■ Problem details:
Without skipping anything, print all of the data exactly.

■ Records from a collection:
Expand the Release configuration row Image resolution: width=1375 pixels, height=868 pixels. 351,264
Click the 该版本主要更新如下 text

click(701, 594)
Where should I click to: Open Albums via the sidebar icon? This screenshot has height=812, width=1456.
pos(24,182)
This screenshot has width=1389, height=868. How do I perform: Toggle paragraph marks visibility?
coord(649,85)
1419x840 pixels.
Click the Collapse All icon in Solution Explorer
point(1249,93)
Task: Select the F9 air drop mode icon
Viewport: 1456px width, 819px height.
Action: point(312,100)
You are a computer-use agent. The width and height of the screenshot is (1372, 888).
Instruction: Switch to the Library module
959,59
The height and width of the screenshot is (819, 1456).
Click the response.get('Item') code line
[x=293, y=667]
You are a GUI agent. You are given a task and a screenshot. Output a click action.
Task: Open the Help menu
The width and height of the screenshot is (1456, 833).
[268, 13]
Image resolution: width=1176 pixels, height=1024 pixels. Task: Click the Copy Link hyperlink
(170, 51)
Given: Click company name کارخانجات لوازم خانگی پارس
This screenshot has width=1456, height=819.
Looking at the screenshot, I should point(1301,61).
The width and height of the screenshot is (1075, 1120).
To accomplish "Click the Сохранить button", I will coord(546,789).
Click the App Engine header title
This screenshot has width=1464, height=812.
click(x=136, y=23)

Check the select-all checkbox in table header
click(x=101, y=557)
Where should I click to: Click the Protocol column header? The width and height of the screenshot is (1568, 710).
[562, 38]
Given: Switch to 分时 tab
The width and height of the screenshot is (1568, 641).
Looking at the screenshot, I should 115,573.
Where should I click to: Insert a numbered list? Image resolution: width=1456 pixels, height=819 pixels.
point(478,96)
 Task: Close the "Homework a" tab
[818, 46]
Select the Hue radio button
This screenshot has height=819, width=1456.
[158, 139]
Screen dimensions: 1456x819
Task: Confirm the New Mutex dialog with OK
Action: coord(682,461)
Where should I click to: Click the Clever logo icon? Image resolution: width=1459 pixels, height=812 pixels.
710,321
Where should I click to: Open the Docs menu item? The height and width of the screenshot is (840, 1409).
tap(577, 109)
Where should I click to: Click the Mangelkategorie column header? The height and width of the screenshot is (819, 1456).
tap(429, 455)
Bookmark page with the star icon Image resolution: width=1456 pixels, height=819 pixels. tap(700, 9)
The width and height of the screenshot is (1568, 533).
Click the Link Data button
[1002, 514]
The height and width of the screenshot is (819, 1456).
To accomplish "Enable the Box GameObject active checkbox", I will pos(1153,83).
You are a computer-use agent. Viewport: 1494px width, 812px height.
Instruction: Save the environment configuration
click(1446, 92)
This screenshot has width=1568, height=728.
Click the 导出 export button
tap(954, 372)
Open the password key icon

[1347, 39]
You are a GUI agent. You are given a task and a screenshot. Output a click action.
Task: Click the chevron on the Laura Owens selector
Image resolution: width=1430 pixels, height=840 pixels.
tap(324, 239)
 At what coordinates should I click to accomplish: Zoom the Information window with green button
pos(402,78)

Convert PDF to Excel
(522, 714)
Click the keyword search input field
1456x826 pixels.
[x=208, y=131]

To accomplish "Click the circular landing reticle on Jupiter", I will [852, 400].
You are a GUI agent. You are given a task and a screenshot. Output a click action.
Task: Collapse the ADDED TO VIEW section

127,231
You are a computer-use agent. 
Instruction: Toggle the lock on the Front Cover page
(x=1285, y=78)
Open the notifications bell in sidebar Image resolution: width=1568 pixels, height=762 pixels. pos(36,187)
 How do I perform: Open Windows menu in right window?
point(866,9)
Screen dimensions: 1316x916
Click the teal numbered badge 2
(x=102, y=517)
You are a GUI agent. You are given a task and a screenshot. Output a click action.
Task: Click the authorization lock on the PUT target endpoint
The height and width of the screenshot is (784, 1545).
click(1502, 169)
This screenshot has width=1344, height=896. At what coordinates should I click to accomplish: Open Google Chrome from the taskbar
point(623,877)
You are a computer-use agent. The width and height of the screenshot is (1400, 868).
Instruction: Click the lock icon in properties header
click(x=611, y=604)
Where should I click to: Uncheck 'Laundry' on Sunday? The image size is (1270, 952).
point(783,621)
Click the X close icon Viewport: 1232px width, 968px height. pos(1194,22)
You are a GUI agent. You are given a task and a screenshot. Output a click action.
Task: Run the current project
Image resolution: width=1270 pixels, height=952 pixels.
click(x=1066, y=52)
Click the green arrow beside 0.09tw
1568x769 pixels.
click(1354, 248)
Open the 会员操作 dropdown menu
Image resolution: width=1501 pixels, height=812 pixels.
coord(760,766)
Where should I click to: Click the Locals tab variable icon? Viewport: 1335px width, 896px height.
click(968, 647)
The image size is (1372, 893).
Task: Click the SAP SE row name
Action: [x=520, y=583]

■ Exercise result:
Expand the Release configuration row Image resolution: width=1375 pixels, height=868 pixels. 351,264
Click the 该版本主要更新如下 text

click(701, 594)
Where should I click to: Open Albums via the sidebar icon? This screenshot has height=812, width=1456.
pos(24,182)
This screenshot has width=1389, height=868. How do I perform: Toggle paragraph marks visibility?
coord(649,85)
1419x840 pixels.
Click the Collapse All icon in Solution Explorer
point(1249,93)
Task: Select the F9 air drop mode icon
Viewport: 1456px width, 819px height.
Action: point(312,100)
You are a computer-use agent. The width and height of the screenshot is (1372, 888).
Instruction: Switch to the Library module
959,59
The height and width of the screenshot is (819, 1456).
Click the response.get('Item') code line
[x=293, y=667]
You are a GUI agent. You are given a task and a screenshot. Output a click action.
Task: Open the Help menu
The width and height of the screenshot is (1456, 833).
[268, 13]
Image resolution: width=1176 pixels, height=1024 pixels. Task: Click the Copy Link hyperlink
(170, 51)
Given: Click company name کارخانجات لوازم خانگی پارس
This screenshot has width=1456, height=819.
Looking at the screenshot, I should point(1301,61).
The width and height of the screenshot is (1075, 1120).
To accomplish "Click the Сохранить button", I will coord(546,789).
Click the App Engine header title
This screenshot has width=1464, height=812.
click(x=136, y=23)

Check the select-all checkbox in table header
click(x=101, y=557)
Where should I click to: Click the Protocol column header? The width and height of the screenshot is (1568, 710).
[562, 38]
Given: Switch to 分时 tab
The width and height of the screenshot is (1568, 641).
Looking at the screenshot, I should 115,573.
Where should I click to: Insert a numbered list? Image resolution: width=1456 pixels, height=819 pixels.
point(478,96)
 Task: Close the "Homework a" tab
[818, 46]
Select the Hue radio button
This screenshot has height=819, width=1456.
[158, 139]
Screen dimensions: 1456x819
Task: Confirm the New Mutex dialog with OK
Action: coord(682,461)
Where should I click to: Click the Clever logo icon? Image resolution: width=1459 pixels, height=812 pixels.
710,321
Where should I click to: Open the Docs menu item? The height and width of the screenshot is (840, 1409).
tap(577, 109)
Where should I click to: Click the Mangelkategorie column header? The height and width of the screenshot is (819, 1456).
tap(429, 455)
Bookmark page with the star icon Image resolution: width=1456 pixels, height=819 pixels. tap(700, 9)
The width and height of the screenshot is (1568, 533).
Click the Link Data button
[1002, 514]
The height and width of the screenshot is (819, 1456).
To accomplish "Enable the Box GameObject active checkbox", I will pos(1153,83).
You are a computer-use agent. Viewport: 1494px width, 812px height.
Instruction: Save the environment configuration
click(1446, 92)
This screenshot has width=1568, height=728.
Click the 导出 export button
tap(954, 372)
Open the password key icon

[1347, 39]
You are a GUI agent. You are given a task and a screenshot. Output a click action.
Task: Click the chevron on the Laura Owens selector
Image resolution: width=1430 pixels, height=840 pixels.
tap(324, 239)
 At what coordinates should I click to accomplish: Zoom the Information window with green button
pos(402,78)

Convert PDF to Excel
(522, 714)
Click the keyword search input field
1456x826 pixels.
[x=208, y=131]

To accomplish "Click the circular landing reticle on Jupiter", I will [852, 400].
You are a GUI agent. You are given a task and a screenshot. Output a click action.
Task: Collapse the ADDED TO VIEW section

127,231
You are a computer-use agent. 
Instruction: Toggle the lock on the Front Cover page
(x=1285, y=78)
Open the notifications bell in sidebar Image resolution: width=1568 pixels, height=762 pixels. pos(36,187)
 How do I perform: Open Windows menu in right window?
point(866,9)
Screen dimensions: 1316x916
Click the teal numbered badge 2
(x=102, y=517)
You are a GUI agent. You are given a task and a screenshot. Output a click action.
Task: Click the authorization lock on the PUT target endpoint
The height and width of the screenshot is (784, 1545).
click(1502, 169)
This screenshot has width=1344, height=896. At what coordinates should I click to accomplish: Open Google Chrome from the taskbar
point(623,877)
You are a computer-use agent. The width and height of the screenshot is (1400, 868).
Instruction: Click the lock icon in properties header
click(x=611, y=604)
Where should I click to: Uncheck 'Laundry' on Sunday? The image size is (1270, 952).
point(783,621)
Click the X close icon Viewport: 1232px width, 968px height. pos(1194,22)
You are a GUI agent. You are given a task and a screenshot. Output a click action.
Task: Run the current project
Image resolution: width=1270 pixels, height=952 pixels.
click(x=1066, y=52)
Click the green arrow beside 0.09tw
1568x769 pixels.
click(1354, 248)
Open the 会员操作 dropdown menu
Image resolution: width=1501 pixels, height=812 pixels.
coord(760,766)
Where should I click to: Click the Locals tab variable icon? Viewport: 1335px width, 896px height.
click(968, 647)
The image size is (1372, 893).
Task: Click the SAP SE row name
Action: [x=520, y=583]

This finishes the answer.